→ WORK ORDER:
Copy the abstract on the nanozyme sensor array for exosomal protein detection in full, word for word.

Nanozyme Sensor Array Plus Solvent-Mediated Signal Amplification Strategy for Ultrasensitive Ratiometric Fluorescence Detection of Exosomal Proteins and Cancer Identification

Tumor exosomes with molecular marker-proteins inherited from their parent cells have emerged as a promising liquid biopsy biomarker for cancer diagnosis. However, facile, robust, and sensitive detection of exosomal proteins remains challenging. Therefore, a nanozyme sensor array is constructed by using aptamer-modified C3N4 nanosheets (Apt/C3N4 NSs) together with a solvent-mediated signal amplification strategy for ratiometric fluorescence detection of exosomal proteins. Three aptamers specific to exosomal proteins are selected to construct Apt/C3N4 NSs for high specific recognition of exosomal proteins. The adsorption of aptamers enhances the catalytic activity of C3N4 NSs as a nanozyme for oxidation of o-phenylenediamine (oPD) to 2,3-diaminophenazine (DAP). In the presence of target exosomes, the strong affinity between aptamer and exosome leads to the disintegration of Apt/C3N4 NSs, resulting in a decrease of catalytic activity, thereby reducing the production of DAP. The ratiometric fluorescence signal based on a photoinduced electron transfer (PET) effect between DAP and C3N4 NSs is dependent on the concentration of DAP generated, thus achieving highly facile and robust detection of exosomal proteins. Remarkably, the addition of organic solvent-1,4-dioxane can sensitize the luminescence of DAP without affecting the intrinsic fluorescence of C3N4 NSs, achieving the amplification of the aptamer-exosome recognition events. The detection limit for exosome is 2.5 × 103 particles/mL. In addition, the accurate identification of cancer can be achieved by machine learning algorithms to analyze the difference of exosomal proteins from different patients’ blood. We hope that this facile, robust, sensitive, and versatile nanozyme sensor array would become a promising tool in the field of cancer diagnosis.

→ PROVIDED RECORDS:
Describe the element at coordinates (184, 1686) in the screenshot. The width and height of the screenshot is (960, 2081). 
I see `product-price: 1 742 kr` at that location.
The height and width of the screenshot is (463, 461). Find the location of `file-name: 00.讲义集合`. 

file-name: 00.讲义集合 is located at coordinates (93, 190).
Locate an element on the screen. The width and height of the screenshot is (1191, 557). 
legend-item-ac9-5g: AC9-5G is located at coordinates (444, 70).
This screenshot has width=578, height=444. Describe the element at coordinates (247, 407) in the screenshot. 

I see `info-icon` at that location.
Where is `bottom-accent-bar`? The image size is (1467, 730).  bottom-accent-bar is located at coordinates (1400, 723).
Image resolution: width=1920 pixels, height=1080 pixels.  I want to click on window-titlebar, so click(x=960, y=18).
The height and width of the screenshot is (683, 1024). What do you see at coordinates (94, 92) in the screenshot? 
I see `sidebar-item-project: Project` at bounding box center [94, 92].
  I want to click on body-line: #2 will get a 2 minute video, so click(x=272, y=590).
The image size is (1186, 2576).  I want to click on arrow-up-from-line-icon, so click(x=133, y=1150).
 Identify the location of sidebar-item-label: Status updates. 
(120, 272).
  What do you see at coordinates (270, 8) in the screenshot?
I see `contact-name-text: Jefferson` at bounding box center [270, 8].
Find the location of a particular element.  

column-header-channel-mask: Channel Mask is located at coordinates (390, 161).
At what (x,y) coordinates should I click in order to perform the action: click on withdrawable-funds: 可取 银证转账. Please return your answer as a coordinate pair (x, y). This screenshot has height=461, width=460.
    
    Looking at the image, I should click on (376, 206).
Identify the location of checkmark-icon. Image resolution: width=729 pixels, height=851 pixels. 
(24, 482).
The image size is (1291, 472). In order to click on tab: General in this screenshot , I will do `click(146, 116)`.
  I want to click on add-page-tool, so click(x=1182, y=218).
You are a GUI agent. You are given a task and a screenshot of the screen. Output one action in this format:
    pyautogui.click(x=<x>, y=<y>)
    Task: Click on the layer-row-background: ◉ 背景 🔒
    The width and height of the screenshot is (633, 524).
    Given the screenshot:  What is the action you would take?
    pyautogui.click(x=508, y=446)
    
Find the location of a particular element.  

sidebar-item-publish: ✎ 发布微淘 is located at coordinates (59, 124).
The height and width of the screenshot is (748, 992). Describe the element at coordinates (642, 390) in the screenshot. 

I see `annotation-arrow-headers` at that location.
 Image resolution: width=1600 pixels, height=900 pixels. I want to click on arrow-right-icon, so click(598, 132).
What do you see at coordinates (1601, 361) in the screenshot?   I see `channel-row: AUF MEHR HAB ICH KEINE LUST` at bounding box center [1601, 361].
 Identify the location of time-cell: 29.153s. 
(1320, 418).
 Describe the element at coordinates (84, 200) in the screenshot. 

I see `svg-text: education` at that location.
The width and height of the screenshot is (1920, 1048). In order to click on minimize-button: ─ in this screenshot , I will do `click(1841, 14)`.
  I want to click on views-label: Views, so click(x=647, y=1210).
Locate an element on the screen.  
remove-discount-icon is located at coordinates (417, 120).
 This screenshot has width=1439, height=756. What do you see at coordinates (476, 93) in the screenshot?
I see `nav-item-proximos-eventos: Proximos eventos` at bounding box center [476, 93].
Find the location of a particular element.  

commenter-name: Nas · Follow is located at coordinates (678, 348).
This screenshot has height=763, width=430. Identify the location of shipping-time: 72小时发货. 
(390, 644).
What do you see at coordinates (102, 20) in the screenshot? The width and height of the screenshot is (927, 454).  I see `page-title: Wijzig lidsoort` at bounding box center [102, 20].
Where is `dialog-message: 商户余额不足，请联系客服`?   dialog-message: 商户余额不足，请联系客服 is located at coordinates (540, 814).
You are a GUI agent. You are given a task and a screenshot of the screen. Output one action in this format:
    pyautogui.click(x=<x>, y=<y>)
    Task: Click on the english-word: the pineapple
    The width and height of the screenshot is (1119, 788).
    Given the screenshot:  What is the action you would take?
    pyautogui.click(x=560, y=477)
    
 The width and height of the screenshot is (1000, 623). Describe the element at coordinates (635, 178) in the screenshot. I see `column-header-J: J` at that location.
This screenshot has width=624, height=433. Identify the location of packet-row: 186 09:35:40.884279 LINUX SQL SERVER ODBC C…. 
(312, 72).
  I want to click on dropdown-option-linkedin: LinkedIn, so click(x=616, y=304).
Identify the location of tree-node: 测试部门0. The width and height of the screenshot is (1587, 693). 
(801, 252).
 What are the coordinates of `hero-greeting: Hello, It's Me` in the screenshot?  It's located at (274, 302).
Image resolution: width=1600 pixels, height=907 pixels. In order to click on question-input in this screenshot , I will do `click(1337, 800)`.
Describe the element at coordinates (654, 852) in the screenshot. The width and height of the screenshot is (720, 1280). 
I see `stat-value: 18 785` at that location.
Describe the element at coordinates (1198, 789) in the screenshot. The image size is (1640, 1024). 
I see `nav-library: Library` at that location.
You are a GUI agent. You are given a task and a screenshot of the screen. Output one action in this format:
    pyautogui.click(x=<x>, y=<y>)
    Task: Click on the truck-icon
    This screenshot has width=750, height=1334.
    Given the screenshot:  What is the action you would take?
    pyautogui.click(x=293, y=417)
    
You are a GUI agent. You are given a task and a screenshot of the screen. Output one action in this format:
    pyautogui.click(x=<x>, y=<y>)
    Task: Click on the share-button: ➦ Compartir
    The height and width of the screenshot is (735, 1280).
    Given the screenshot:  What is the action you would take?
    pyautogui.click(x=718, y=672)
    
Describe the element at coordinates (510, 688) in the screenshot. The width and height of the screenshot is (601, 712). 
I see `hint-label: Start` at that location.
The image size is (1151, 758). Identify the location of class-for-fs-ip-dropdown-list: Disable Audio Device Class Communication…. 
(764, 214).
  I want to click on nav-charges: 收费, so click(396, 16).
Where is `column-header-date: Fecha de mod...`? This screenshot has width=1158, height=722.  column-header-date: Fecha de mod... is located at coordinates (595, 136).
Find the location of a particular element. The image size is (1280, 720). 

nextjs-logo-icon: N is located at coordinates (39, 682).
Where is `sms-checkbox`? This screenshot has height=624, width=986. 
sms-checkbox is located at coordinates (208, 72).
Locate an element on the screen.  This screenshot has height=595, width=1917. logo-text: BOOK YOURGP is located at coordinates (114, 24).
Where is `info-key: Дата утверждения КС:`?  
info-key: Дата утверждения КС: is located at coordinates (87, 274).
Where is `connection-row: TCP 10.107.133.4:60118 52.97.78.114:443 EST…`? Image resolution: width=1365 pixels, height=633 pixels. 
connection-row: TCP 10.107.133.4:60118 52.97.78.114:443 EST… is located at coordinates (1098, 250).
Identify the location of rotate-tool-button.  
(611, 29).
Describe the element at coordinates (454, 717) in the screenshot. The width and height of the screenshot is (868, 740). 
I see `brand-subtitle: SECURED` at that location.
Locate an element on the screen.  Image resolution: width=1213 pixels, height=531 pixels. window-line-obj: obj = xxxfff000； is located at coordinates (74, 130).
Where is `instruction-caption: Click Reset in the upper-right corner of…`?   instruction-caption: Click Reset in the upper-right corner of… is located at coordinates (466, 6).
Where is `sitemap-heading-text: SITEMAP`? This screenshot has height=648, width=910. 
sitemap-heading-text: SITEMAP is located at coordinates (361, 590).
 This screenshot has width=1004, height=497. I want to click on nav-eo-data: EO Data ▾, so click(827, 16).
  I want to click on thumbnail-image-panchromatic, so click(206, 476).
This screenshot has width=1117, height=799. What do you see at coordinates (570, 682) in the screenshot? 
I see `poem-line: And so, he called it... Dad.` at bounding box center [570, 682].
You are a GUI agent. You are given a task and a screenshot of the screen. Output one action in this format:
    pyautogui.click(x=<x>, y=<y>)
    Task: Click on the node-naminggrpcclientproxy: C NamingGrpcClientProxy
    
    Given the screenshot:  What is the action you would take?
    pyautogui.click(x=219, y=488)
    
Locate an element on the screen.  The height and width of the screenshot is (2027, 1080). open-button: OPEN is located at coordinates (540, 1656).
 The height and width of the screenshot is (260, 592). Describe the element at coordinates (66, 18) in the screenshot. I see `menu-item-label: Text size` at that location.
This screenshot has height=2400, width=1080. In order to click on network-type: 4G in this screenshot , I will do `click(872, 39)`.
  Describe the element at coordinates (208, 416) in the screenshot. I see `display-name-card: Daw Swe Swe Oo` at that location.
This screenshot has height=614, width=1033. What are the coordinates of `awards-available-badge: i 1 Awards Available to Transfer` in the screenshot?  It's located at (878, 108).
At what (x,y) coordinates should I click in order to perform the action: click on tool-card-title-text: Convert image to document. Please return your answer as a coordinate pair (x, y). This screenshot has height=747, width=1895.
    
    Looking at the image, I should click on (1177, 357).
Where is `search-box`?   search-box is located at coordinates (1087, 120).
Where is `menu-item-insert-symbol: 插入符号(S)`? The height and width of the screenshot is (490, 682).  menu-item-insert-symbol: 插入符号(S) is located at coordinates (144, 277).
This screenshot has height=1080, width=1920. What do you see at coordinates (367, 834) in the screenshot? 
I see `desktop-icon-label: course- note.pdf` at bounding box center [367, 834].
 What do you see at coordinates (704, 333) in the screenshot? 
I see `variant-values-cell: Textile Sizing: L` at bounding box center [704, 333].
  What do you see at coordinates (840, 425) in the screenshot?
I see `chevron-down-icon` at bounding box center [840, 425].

→ SOLUTION:
Nanozyme Sensor Array Plus Solvent-Mediated Signal Amplification Strategy for Ultrasensitive Ratiometric Fluorescence Detection of Exosomal Proteins and Cancer Identification

Tumor exosomes with molecular marker-proteins inherited from their parent cells have emerged as a promising liquid biopsy biomarker for cancer diagnosis. However, facile, robust, and sensitive detection of exosomal proteins remains challenging. Therefore, a nanozyme sensor array is constructed by using aptamer-modified C3N4 nanosheets (Apt/C3N4 NSs) together with a solvent-mediated signal amplification strategy for ratiometric fluorescence detection of exosomal proteins. Three aptamers specific to exosomal proteins are selected to construct Apt/C3N4 NSs for high specific recognition of exosomal proteins. The adsorption of aptamers enhances the catalytic activity of C3N4 NSs as a nanozyme for oxidation of o-phenylenediamine (oPD) to 2,3-diaminophenazine (DAP). In the presence of target exosomes, the strong affinity between aptamer and exosome leads to the disintegration of Apt/C3N4 NSs, resulting in a decrease of catalytic activity, thereby reducing the production of DAP. The ratiometric fluorescence signal based on a photoinduced electron transfer (PET) effect between DAP and C3N4 NSs is dependent on the concentration of DAP generated, thus achieving highly facile and robust detection of exosomal proteins. Remarkably, the addition of organic solvent-1,4-dioxane can sensitize the luminescence of DAP without affecting the intrinsic fluorescence of C3N4 NSs, achieving the amplification of the aptamer-exosome recognition events. The detection limit for exosome is 2.5 × 103 particles/mL. In addition, the accurate identification of cancer can be achieved by machine learning algorithms to analyze the difference of exosomal proteins from different patients’ blood. We hope that this facile, robust, sensitive, and versatile nanozyme sensor array would become a promising tool in the field of cancer diagnosis.